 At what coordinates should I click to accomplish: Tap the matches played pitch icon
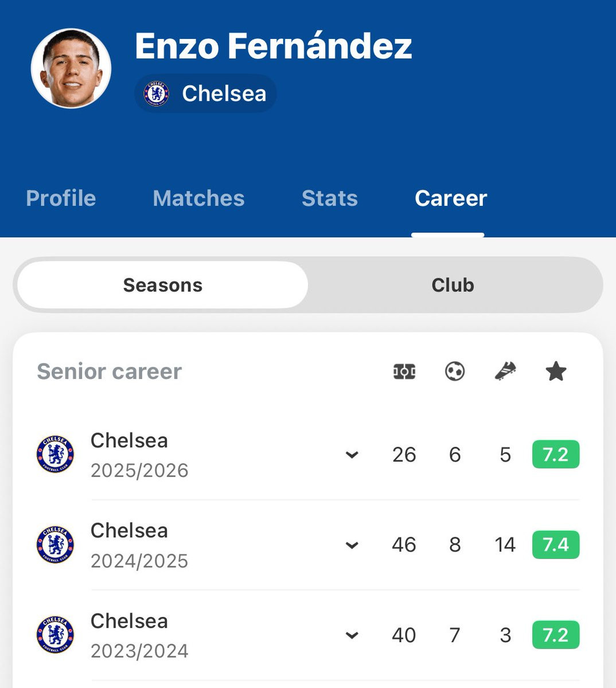[404, 372]
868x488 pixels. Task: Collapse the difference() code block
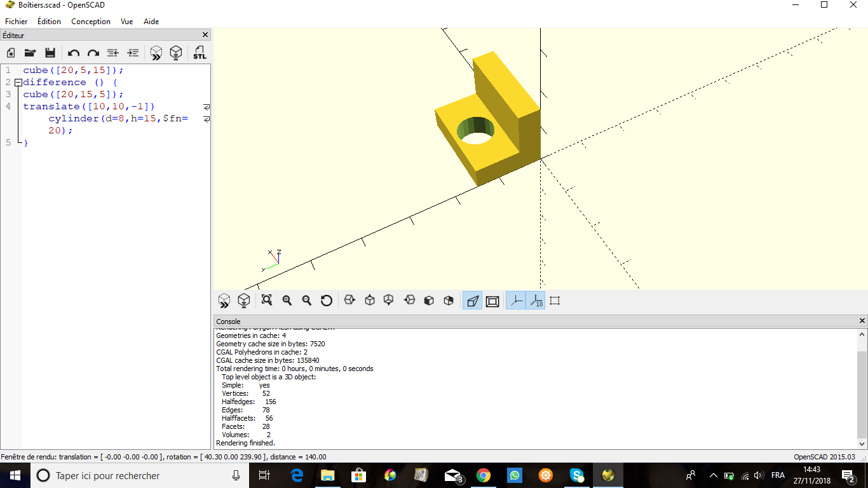click(18, 83)
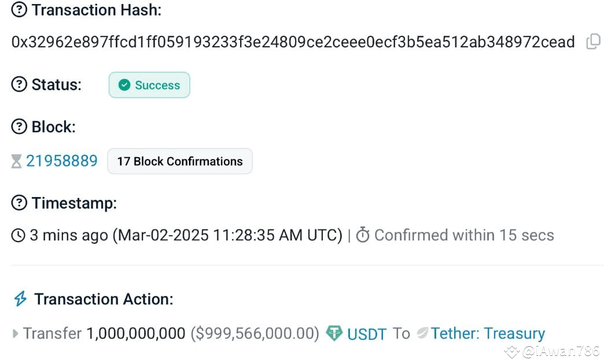Click the green checkmark in Success badge

pos(124,85)
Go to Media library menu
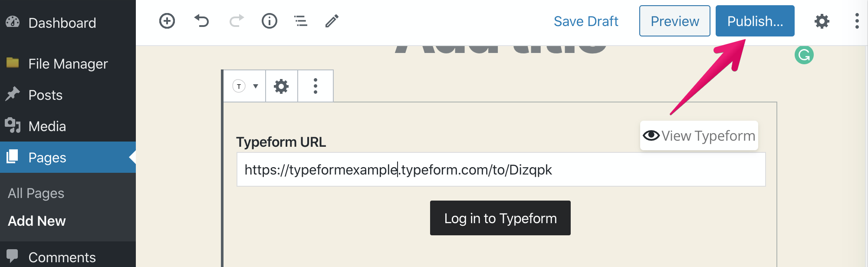The width and height of the screenshot is (868, 267). tap(47, 126)
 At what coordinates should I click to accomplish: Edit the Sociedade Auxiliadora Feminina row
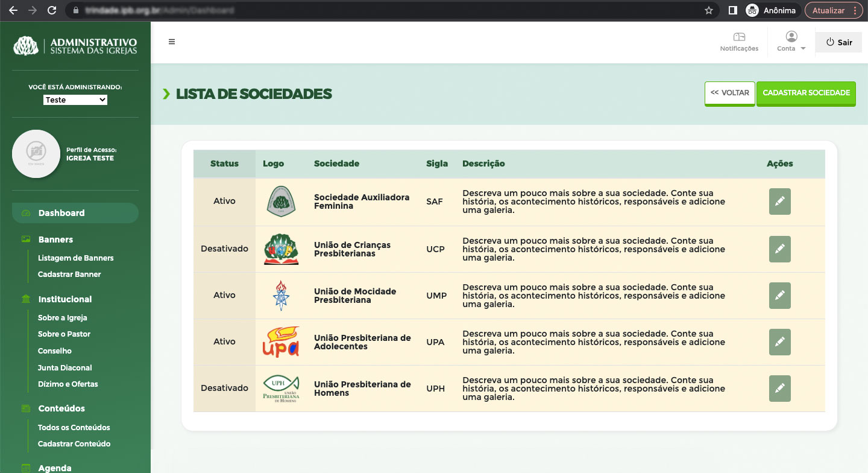[x=779, y=202]
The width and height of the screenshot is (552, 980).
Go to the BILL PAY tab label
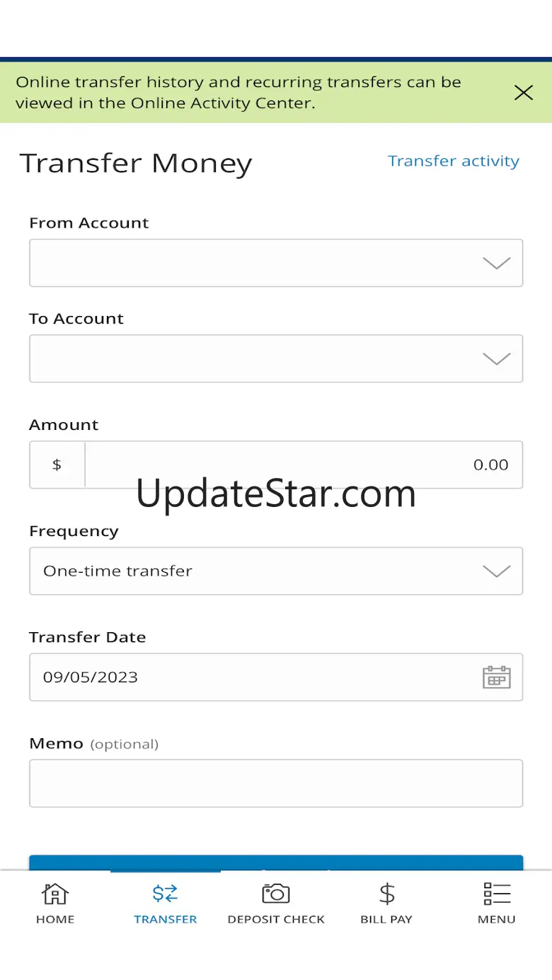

## Assigned task
The reply should repeat the listing above exactly and contain no pictures.

## Output for this task
 At what coordinates should I click to accomplish: Tap the matches played pitch icon
[404, 372]
868x488 pixels. Task: Collapse the difference() code block
click(18, 83)
Click the green checkmark in Success badge

pos(124,85)
Go to Media library menu
The width and height of the screenshot is (868, 267). tap(47, 126)
 At what coordinates should I click to accomplish: Edit the Sociedade Auxiliadora Feminina row
[x=779, y=202]
The width and height of the screenshot is (552, 980).
Go to the BILL PAY tab label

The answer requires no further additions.